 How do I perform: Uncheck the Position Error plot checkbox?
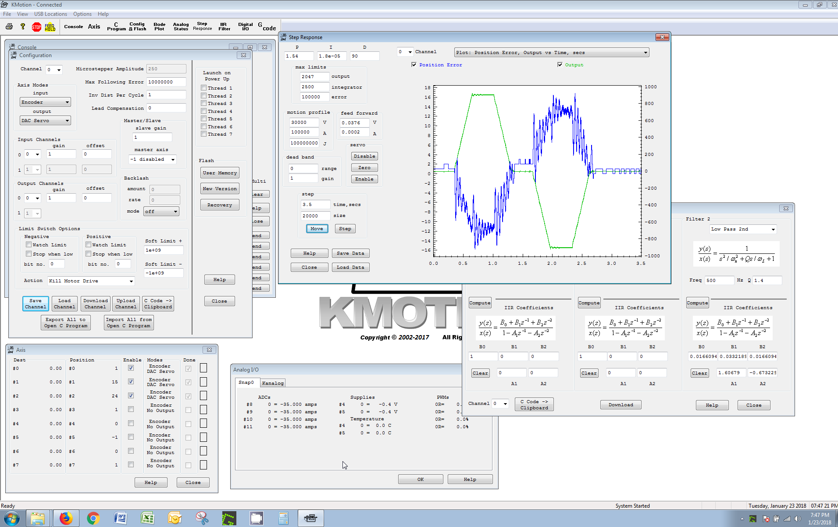(414, 65)
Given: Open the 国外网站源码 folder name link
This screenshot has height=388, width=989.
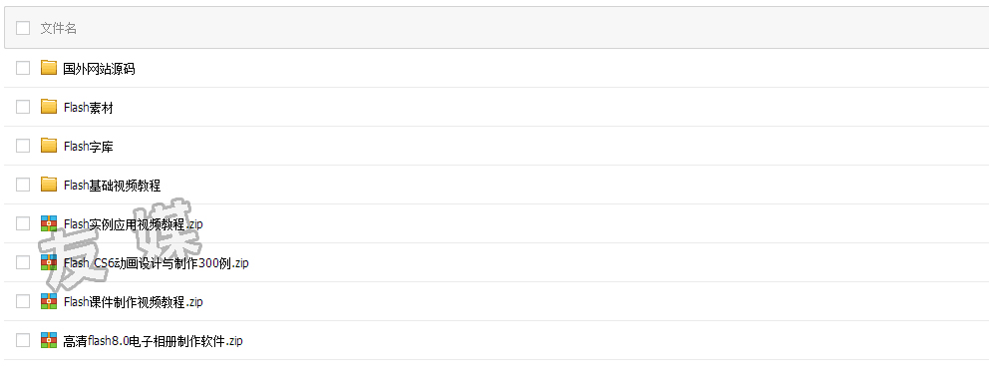Looking at the screenshot, I should (x=99, y=69).
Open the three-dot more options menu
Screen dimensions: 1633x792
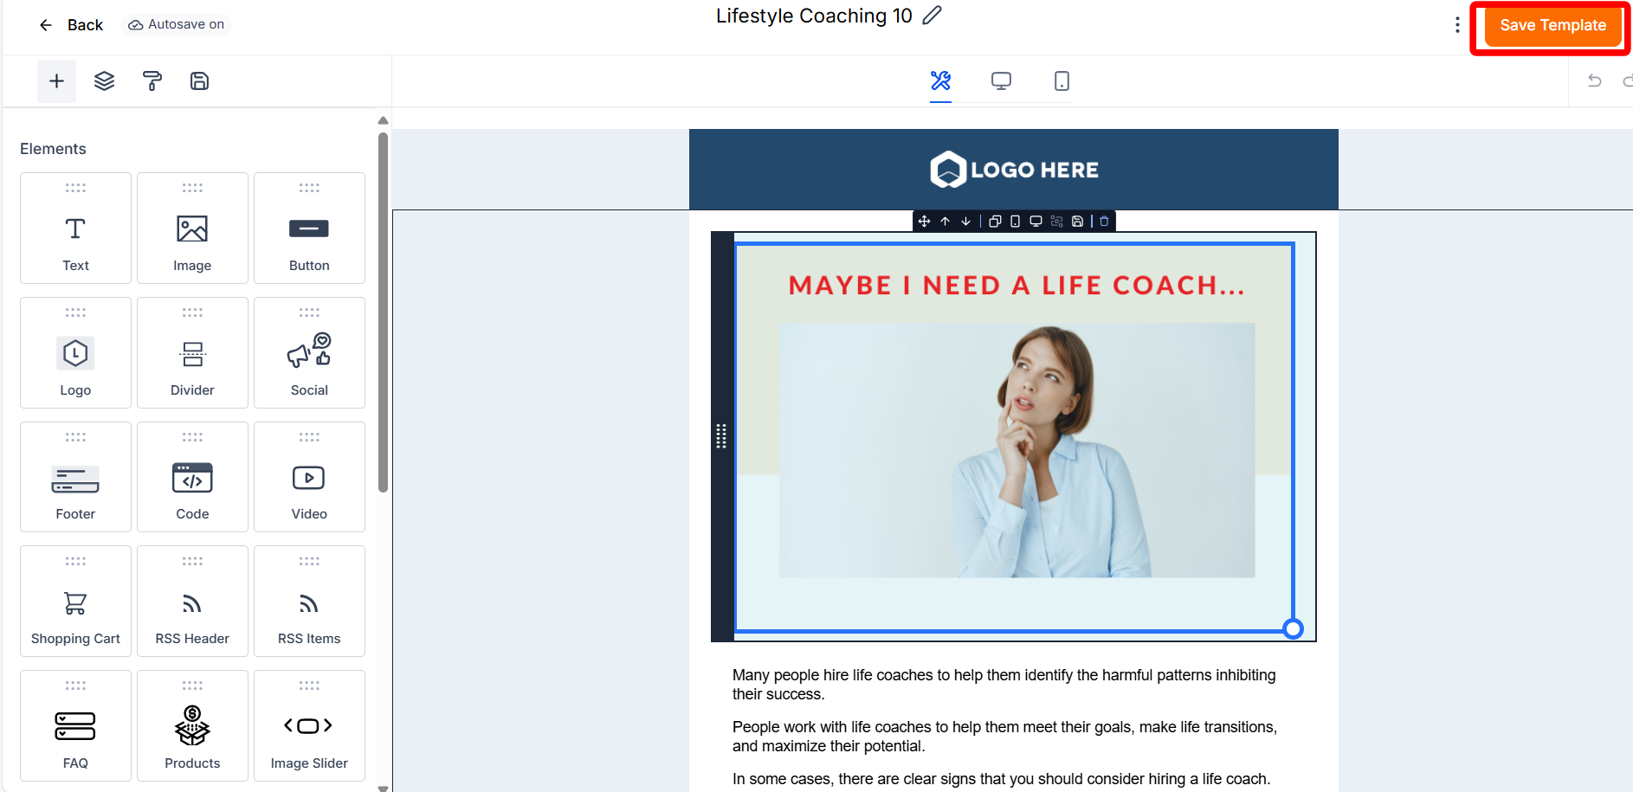click(1457, 25)
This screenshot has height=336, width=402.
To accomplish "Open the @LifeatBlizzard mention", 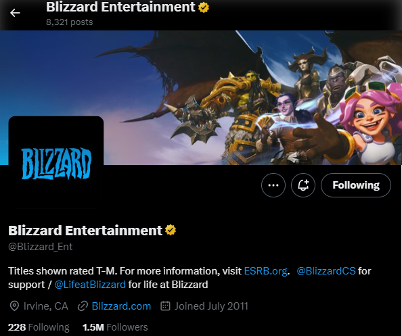I will (x=90, y=285).

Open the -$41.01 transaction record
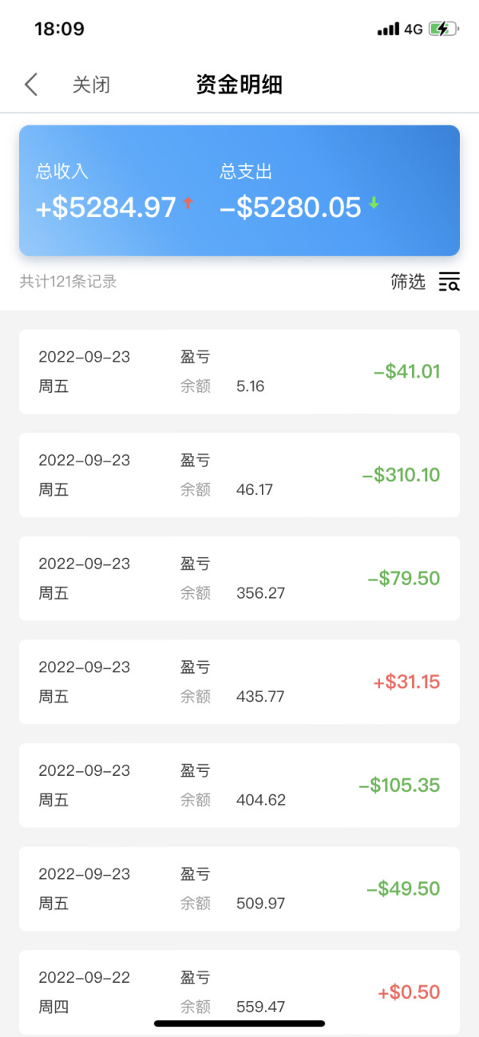point(240,372)
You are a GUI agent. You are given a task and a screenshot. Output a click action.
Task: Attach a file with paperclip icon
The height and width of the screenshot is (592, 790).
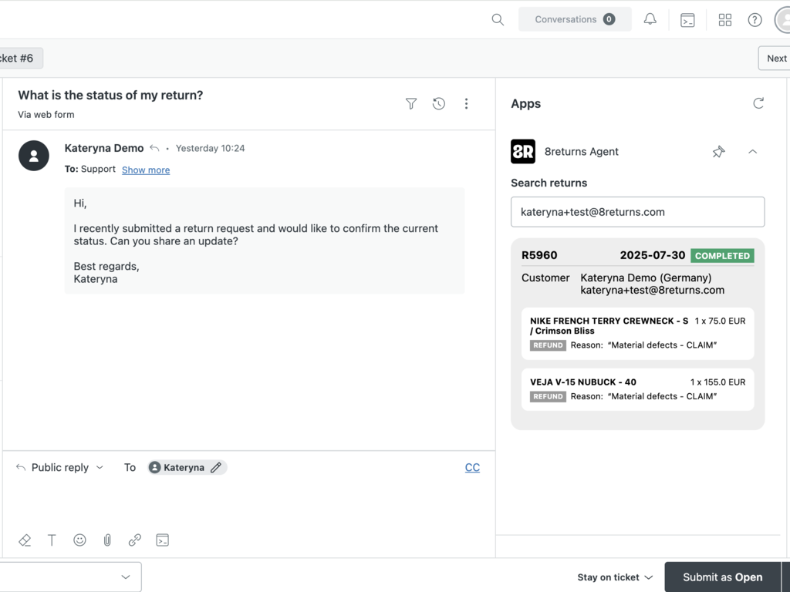tap(107, 540)
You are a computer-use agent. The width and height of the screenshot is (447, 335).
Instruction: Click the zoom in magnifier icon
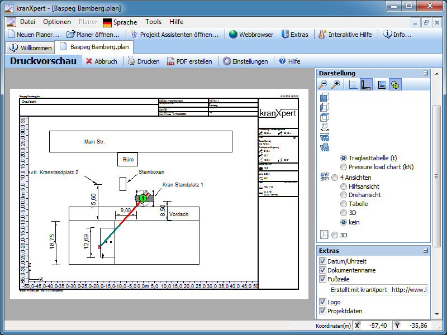[x=335, y=85]
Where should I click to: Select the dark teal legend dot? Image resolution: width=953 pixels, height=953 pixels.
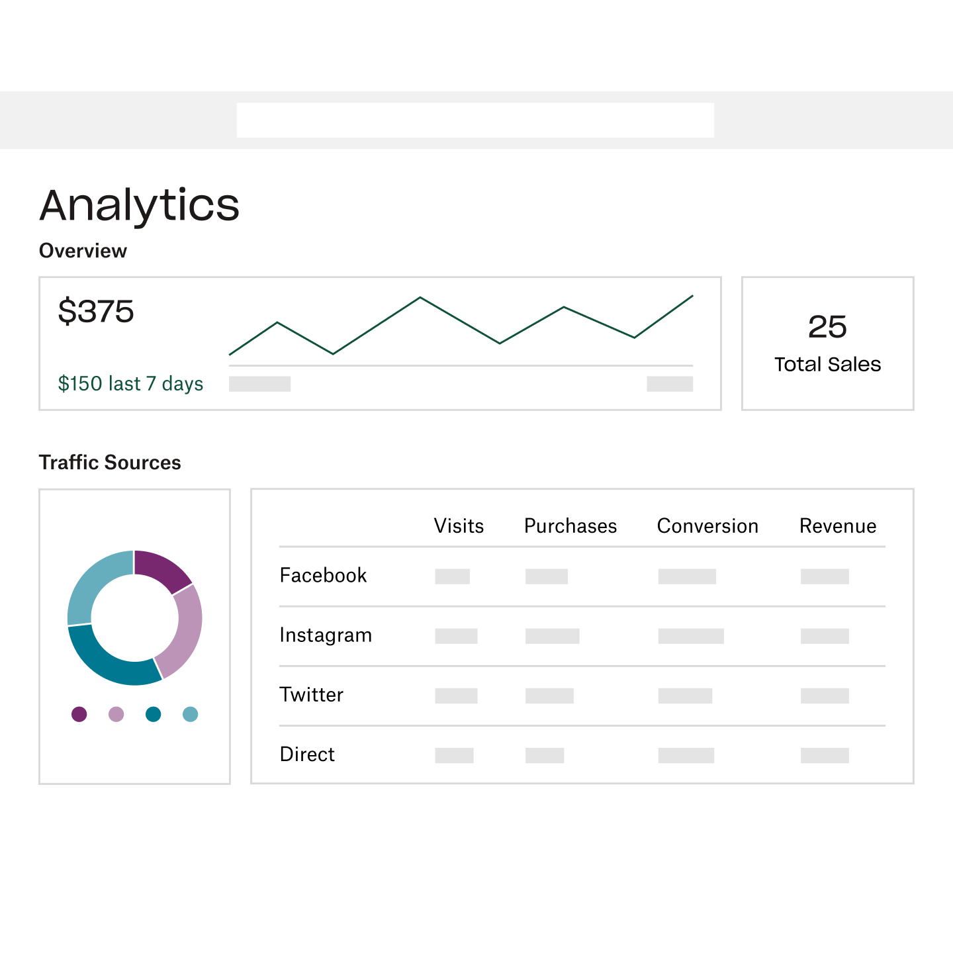154,714
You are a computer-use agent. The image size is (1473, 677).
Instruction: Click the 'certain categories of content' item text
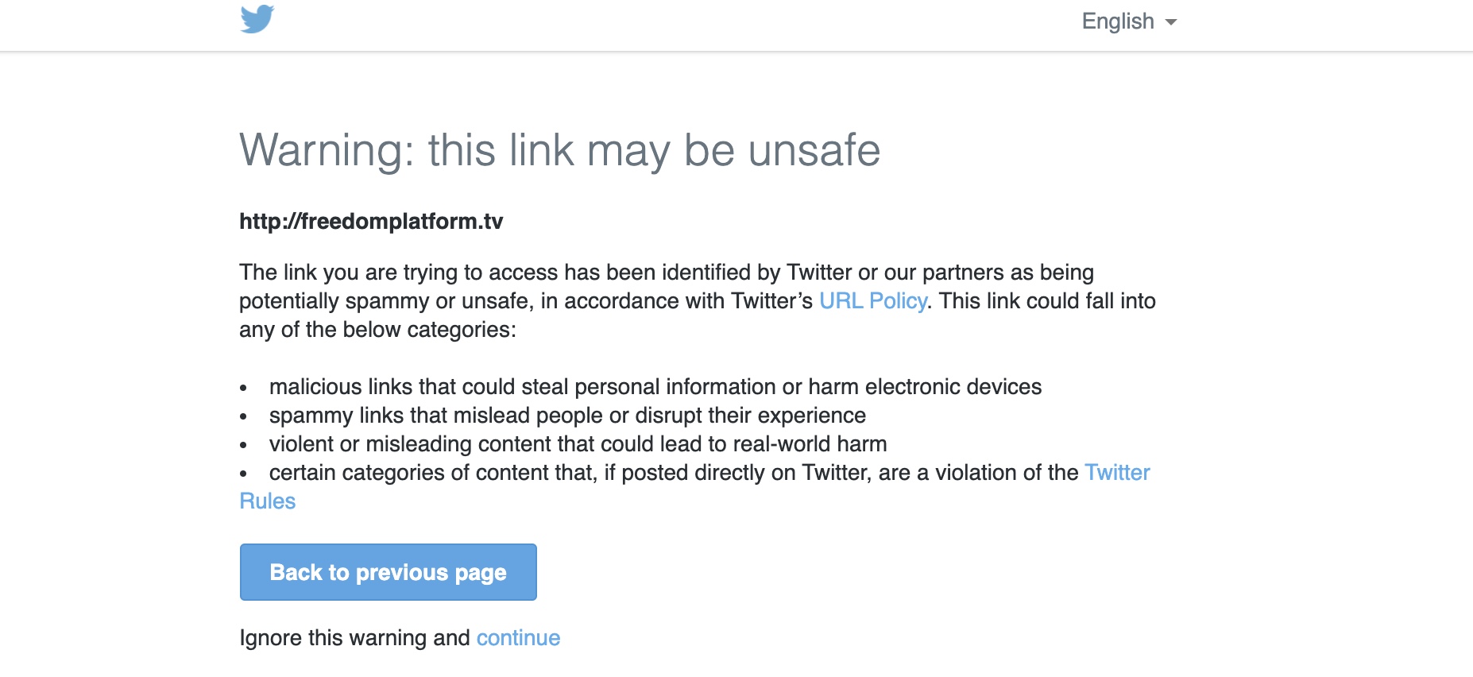674,473
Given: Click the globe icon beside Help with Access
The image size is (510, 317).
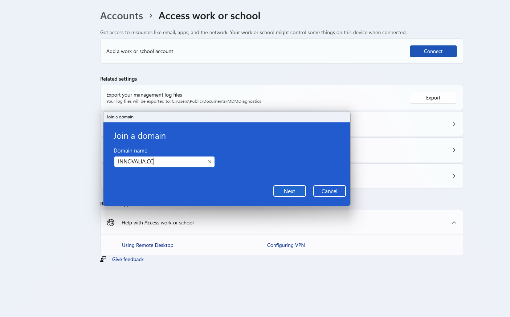Looking at the screenshot, I should pos(111,223).
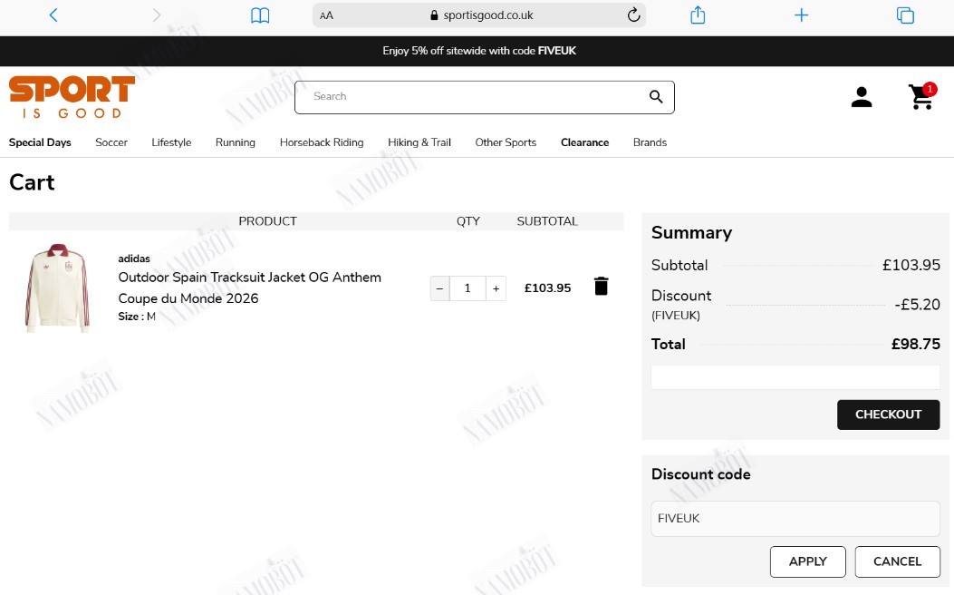
Task: Show all open tabs icon
Action: (905, 15)
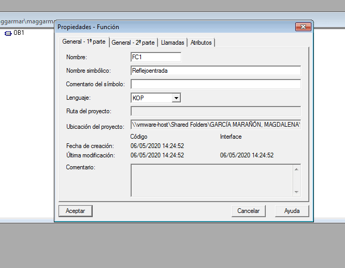This screenshot has height=268, width=345.
Task: Switch to the General - 1ª parte tab
Action: tap(83, 42)
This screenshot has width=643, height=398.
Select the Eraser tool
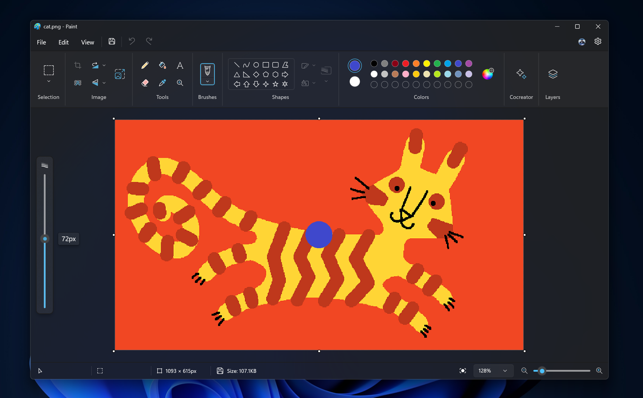tap(144, 82)
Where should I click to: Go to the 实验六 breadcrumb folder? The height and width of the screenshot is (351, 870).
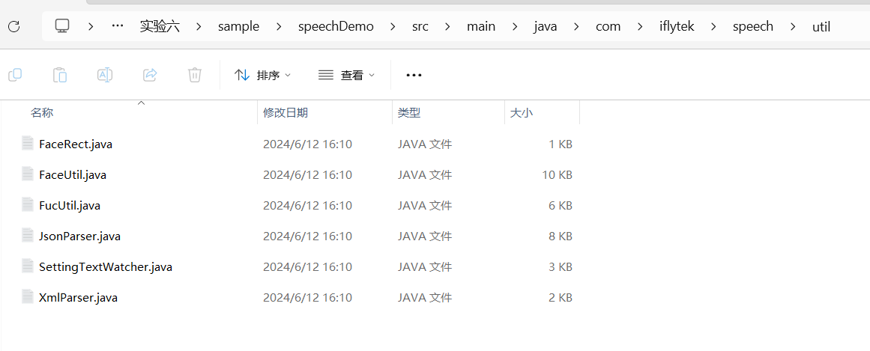(160, 26)
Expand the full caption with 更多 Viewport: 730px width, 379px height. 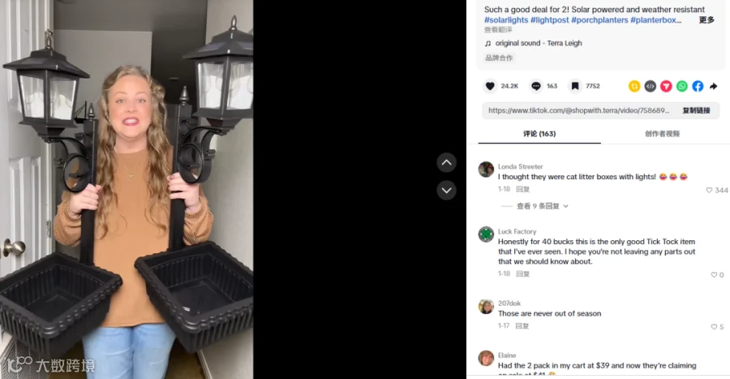706,20

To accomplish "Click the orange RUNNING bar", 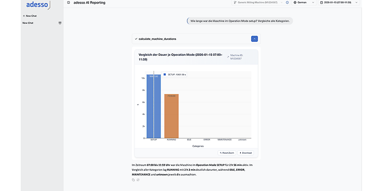I will point(172,116).
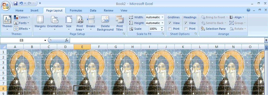Open the Print Area menu
Image resolution: width=268 pixels, height=95 pixels.
click(80, 23)
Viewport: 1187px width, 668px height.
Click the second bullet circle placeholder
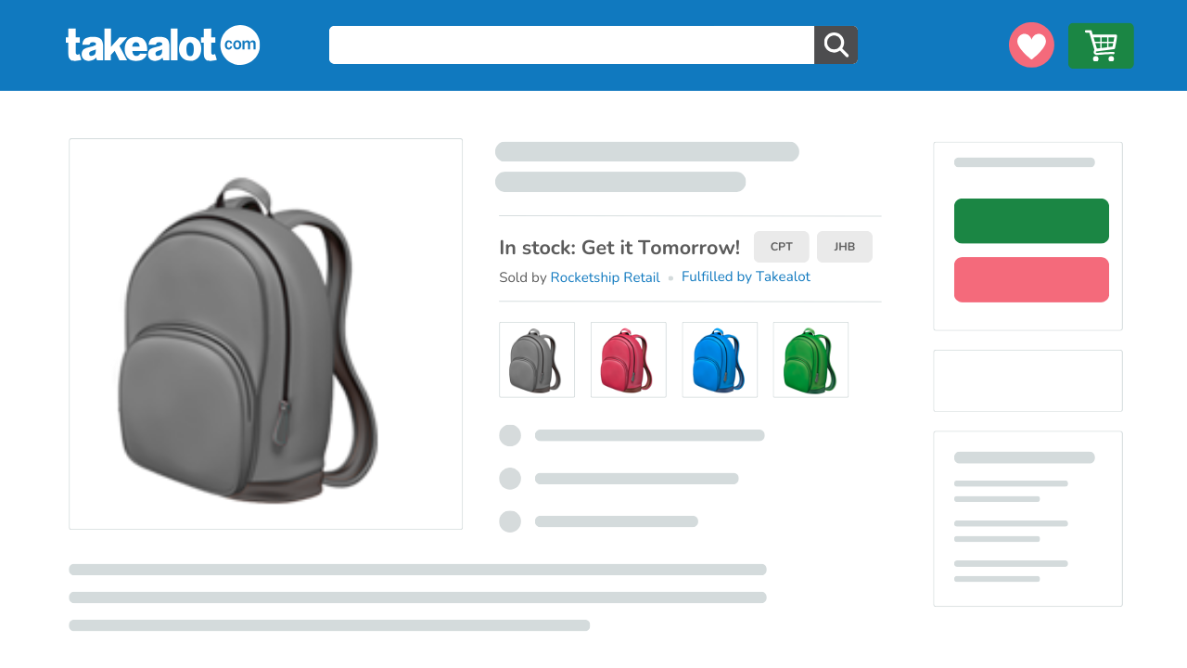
______________________________
> **Problem**
Search the data for "agent". Copy each line that has it.

> **Answer space**
You are a GUI agent. You are given a task and a screenshot. Output a click action.
You are a computer-use agent. The width and height of the screenshot is (447, 335).
You are a computer-use agent. The image size is (1473, 677).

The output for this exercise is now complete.